Write out, word for word, the material from its first line through the line containing "table-cell: 0.159 is", both ends included. Leave the pictures out of your answer.

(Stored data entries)
━━━━━━━━━━━━━━━━

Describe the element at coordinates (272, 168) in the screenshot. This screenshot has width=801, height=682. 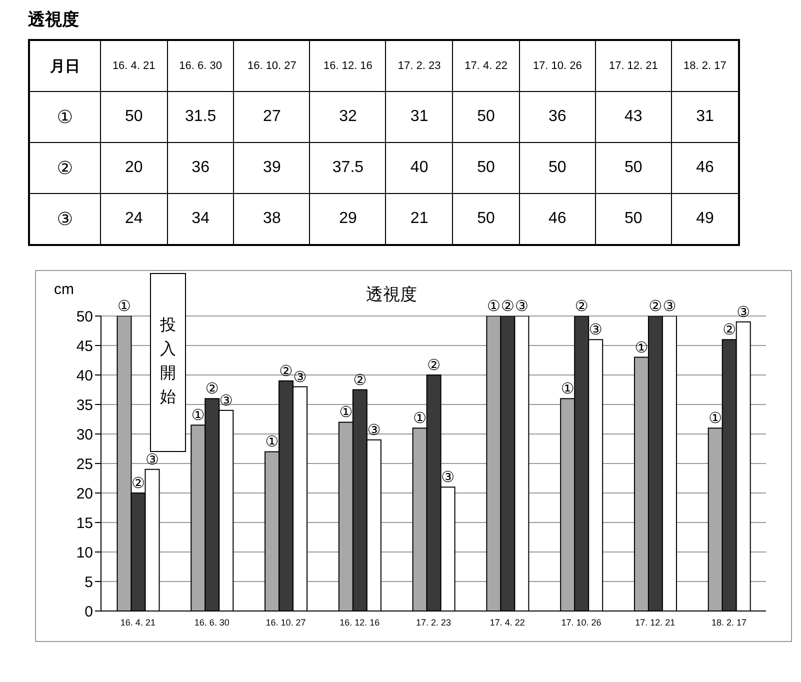
I see `data-label: 39` at that location.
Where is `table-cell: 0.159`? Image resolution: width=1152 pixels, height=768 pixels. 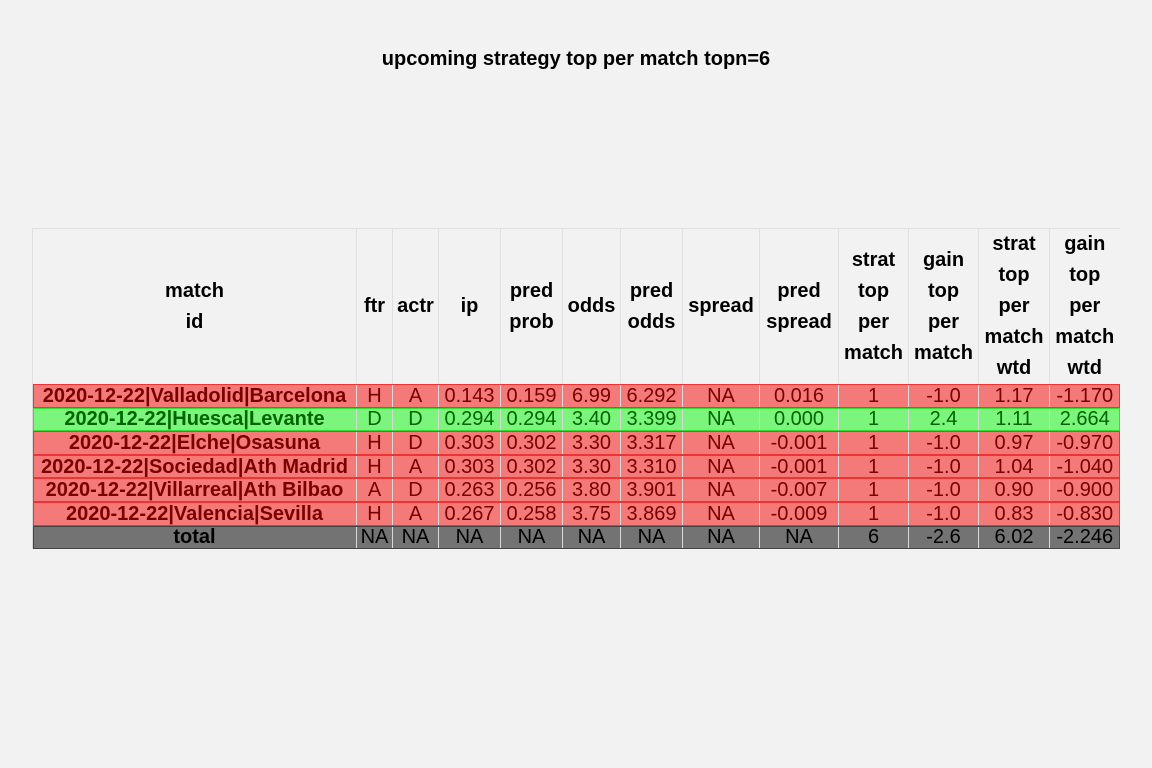
table-cell: 0.159 is located at coordinates (532, 396).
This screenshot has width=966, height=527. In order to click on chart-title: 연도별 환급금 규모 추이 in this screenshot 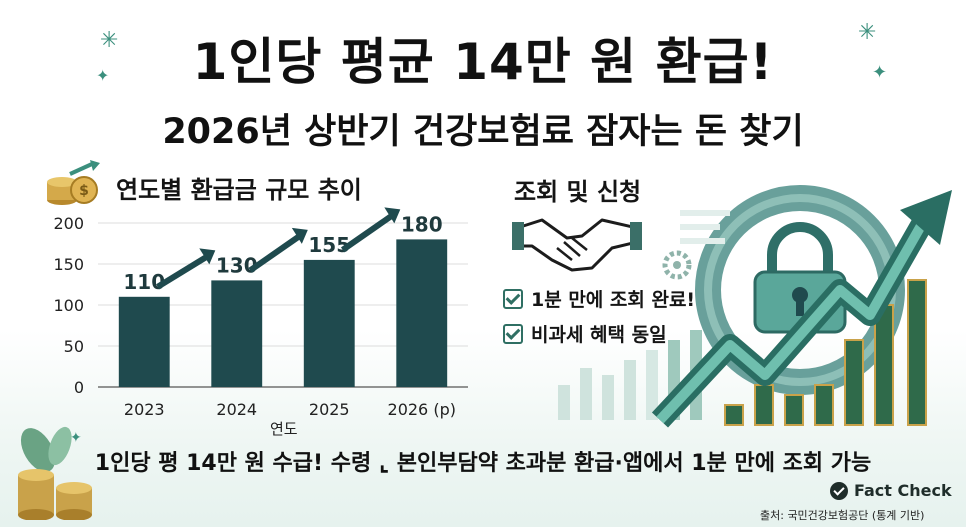, I will do `click(239, 190)`.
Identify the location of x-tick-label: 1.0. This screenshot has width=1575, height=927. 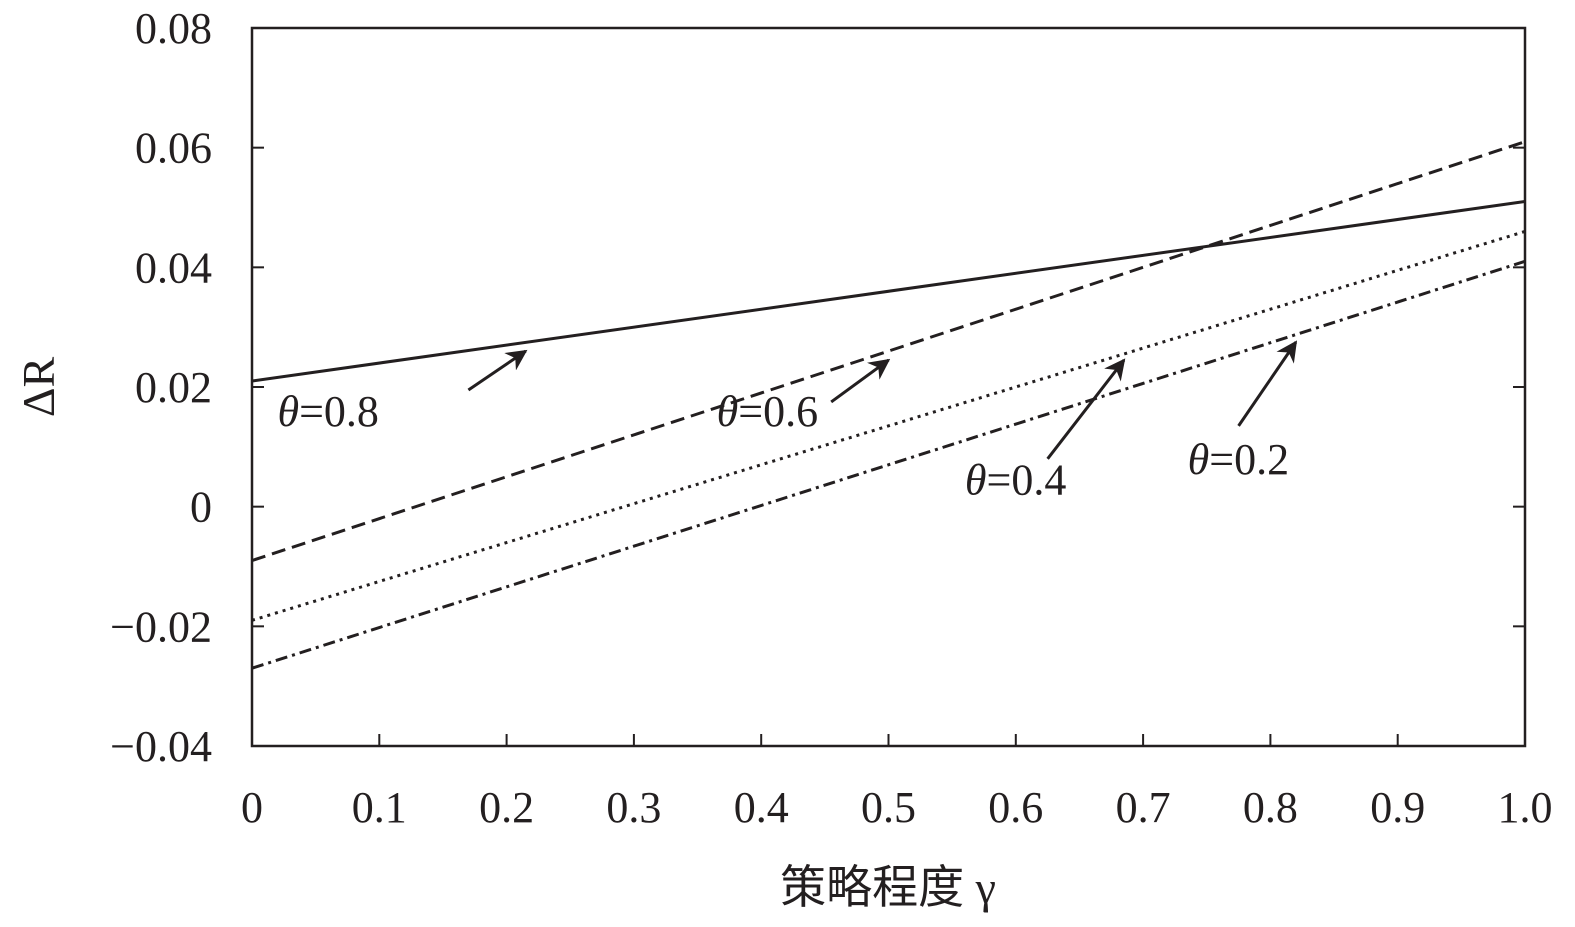
(1526, 808).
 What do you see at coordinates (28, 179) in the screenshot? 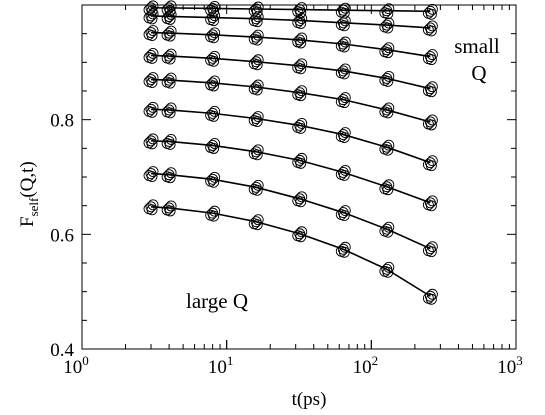
I see `y-axis-label-rest: (Q,t)` at bounding box center [28, 179].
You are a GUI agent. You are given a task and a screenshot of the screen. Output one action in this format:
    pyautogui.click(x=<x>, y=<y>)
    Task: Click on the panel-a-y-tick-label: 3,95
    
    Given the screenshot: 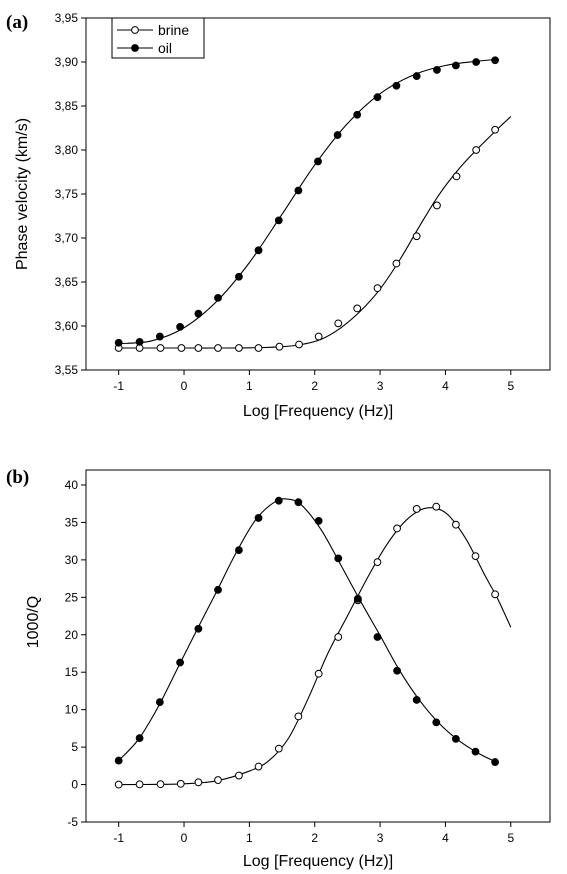 What is the action you would take?
    pyautogui.click(x=67, y=18)
    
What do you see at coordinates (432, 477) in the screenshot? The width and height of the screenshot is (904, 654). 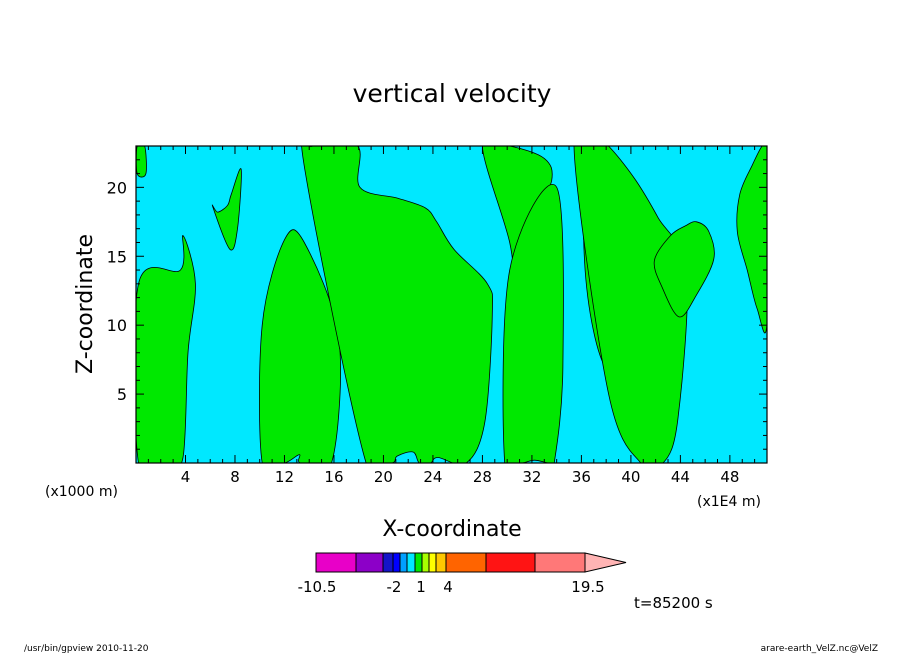 I see `x-tick-label: 24` at bounding box center [432, 477].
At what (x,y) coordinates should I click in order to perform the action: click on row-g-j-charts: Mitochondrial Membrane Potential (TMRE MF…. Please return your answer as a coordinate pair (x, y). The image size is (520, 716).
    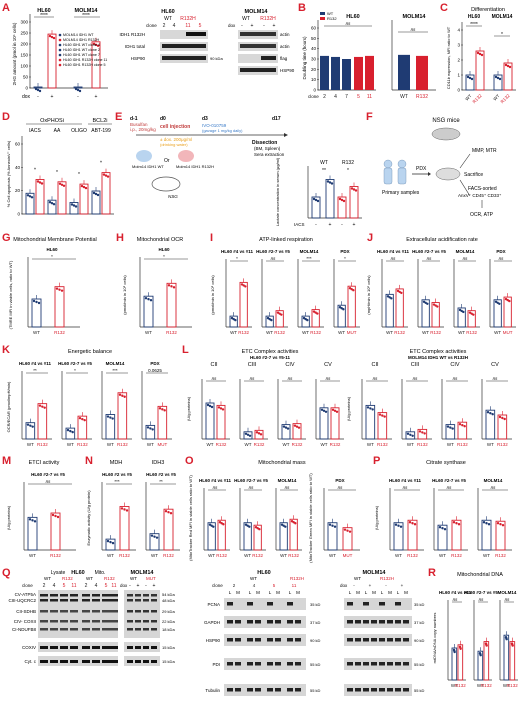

━━━━━━━━━━━━━━━━

§ **Answer area**
Describe the element at coordinates (272, 168) in the screenshot. This screenshot has width=801, height=682. 
I see `data-label: 39` at that location.
Where is `table-cell: 0.159`? Image resolution: width=1152 pixels, height=768 pixels. 
table-cell: 0.159 is located at coordinates (532, 396).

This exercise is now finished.